The Rover Boys on Treasure Isle eBook

This eBook from the Gutenberg Project consists of approximately 218 pages of information about The Rover Boys on Treasure Isle.

The Rover Boys on Treasure Isle eBook

This eBook from the Gutenberg Project consists of approximately 218 pages of information about The Rover Boys on Treasure Isle.

With nothing to do, the next two days passed slowly.  The boys went fishing and swimming, and they also did some shooting at a target which they set up behind the barn, and whiled away, some time at boxing and in gymnastic exercises.  Dick also spent an hour in penning a long letter to Dora Stanhope, who, as my old readers are well aware, was his dearest girl friend.  Dora and her mother lived not far from Putnam Hall, and Dick and his brothers had become acquainted with her and her two cousins, Nellie and Grace Laning, when they had first gone to school.  The Rover boys had on several occasions saved Mrs. Stanhope from serious trouble, and for this the widow was very grateful.  She and her daughter had gone with them on the houseboat trip down the Ohio and the Mississippi, and Mrs. Laning and Nellie and Grace had likewise accompanied the party.  It may be added here that Tom and Sam thought Nellie and Grace two of the nicest girls in the whole world, which indeed they were.

On Saturday morning the boys were contemplating a bicycle ride when Sam, who chanced to look toward the road, set up a shout: 

“Here comes father!”

All gazed in the direction and saw Mr. Rover coming toward them in a rig he had hired at the depot.  They ran to meet their parent and were soon shaking him by the hand.  They saw that he looked travel worn and tired.

“I have been on the go ever since I left Putnam Hall,” said Anderson Rover.  “It was a most unexpected trip.  I will tell you all about it as soon as I have rested a bit and had something to eat.”

“We have something to tell, too,” answered Dick.  “But that can keep until later.”

Inside of an hour Mr. Rover had been served with a good, hot breakfast and then he declared that he felt like a new man.  He invited the whole family into the sitting room for a conference of importance.

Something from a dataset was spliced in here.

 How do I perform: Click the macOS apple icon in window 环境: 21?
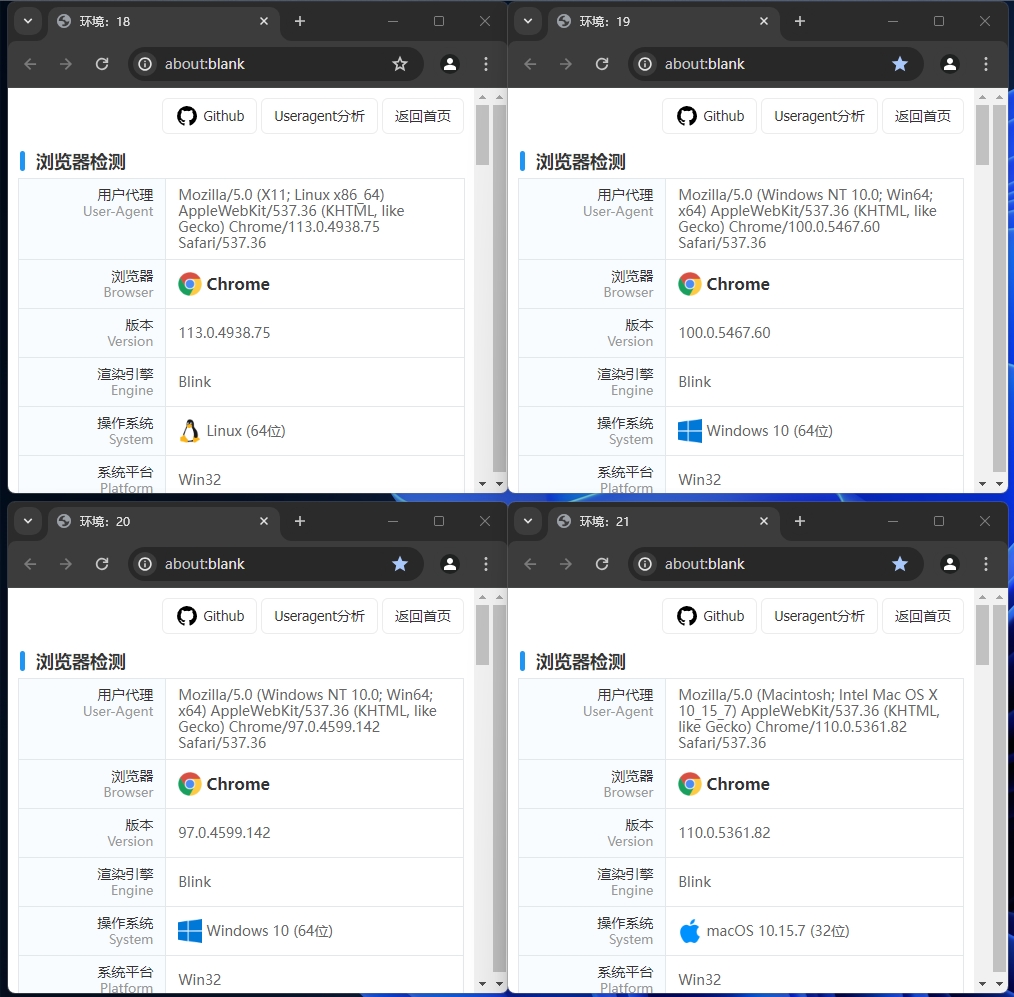coord(689,930)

“I told you lads I had something on my mind,” he said.  “I did not want to speak of it while at the graduation exercises at the school because there was too much going on.  Now I am going to tell you everything and also tell you what I propose to do.  But first, I want to listen to what you have to tell me.”

It did not take the three boys long to relate the particulars of the pursuit of Cuffer and Shelley, and of what they had overheard at the old mill.  Anderson Rover listened with close attention and did not seem surprised when they mentioned Sid Merrick’s name.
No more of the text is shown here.